When choosing a provider, Dougall recommends meeting the team, because the relationship between OCIO and scheme will be a close one. In addition, “they want to make sure that the organisation has all of the requisite risk management and operational skills in place”.
Beyond that, the investment beliefs of different trustees might decide who they pick. A scheme pursuing a high alpha, high fee strategy with a range of managers might choose an OCIO with a larger manager research function, while those more focussed on cash flow matching and managing the endgame might choose someone who is stronger in that area, he opines.

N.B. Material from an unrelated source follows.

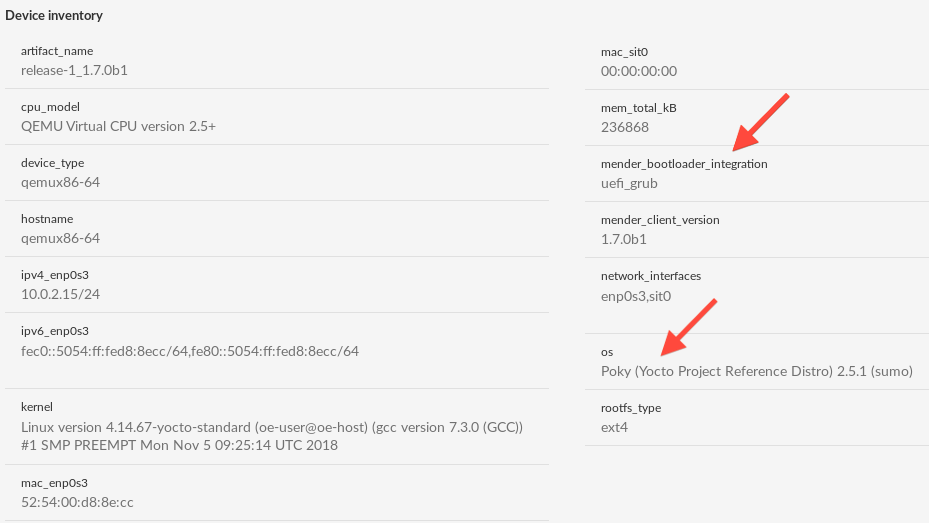Image resolution: width=929 pixels, height=523 pixels.
Task: Click the device_type qemux86-64 value
Action: point(60,182)
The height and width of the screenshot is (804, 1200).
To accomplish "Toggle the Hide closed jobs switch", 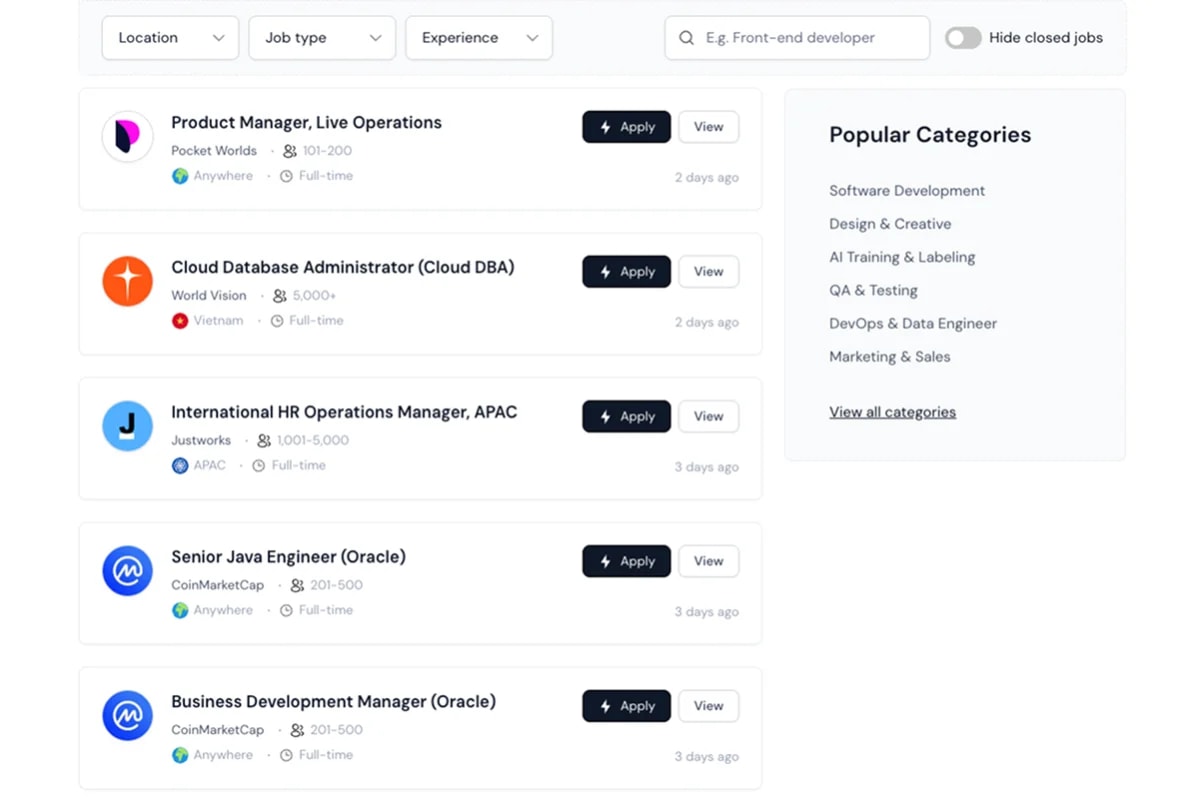I will pyautogui.click(x=963, y=38).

With OCIOs, trustees can typically tailor which aspects of investments their outsourced provider should look after. Dougall says in practice, his team can handle almost any aspect of investments from managing operations and cash flows to research and funding level monitoring, with clients able to choose how many and which building blocks to use.
Selection is key
As well as mid-sized schemes looking at OCIO, market activity might also have changed in other ways. There is a slowdown in pension funds moving to a full fiduciary management model for all of their assets, says Peter Daniels, head of FM evaluation at Barnett Waddingham. But where he does see increased delegation is in liability-driven investments and collateral management, ever since the ‘mini Budget’ of 2022 sent gilt markets into a downward spiral.
In selecting a provider, Daniels agrees it is important to consider the strategic investment objectives and requirements of the pension scheme, as well as any investment beliefs and governance preferences of the trustee board.
He highlights that there are big differences in the capabilities of different managers – and so, “depending on whether you need a high-octane growth-oriented strategy, or a low-risk portfolio tracking toward an insurance transaction, this could lead you to very different providers”.
Despite the potential for underperformance, Daniels also advises trustees to think twice before changing FM or OCIO but says that “when underperformance is consistent or circumstances change materially, taking a mandate out to retender is likely to be the best option.”
With outsourced mandates involving many moving parts and client-specific benchmarks, there is usually no publicly available metric against which to compare an OCIO or FM’s performance, and Daniels says performance evaluation cannot usefully be done by the manager itself.
More schemes therefore choose to appoint an independent adviser alongside the outsourced provider, he says, to bolster trustees’ governance approach and in some cases provide strategic support.
More schemes therefore choose to appoint an independent adviser alongside the outsourced provider, he says, to bolster trustees’ governance approach and in some cases provide strategic support.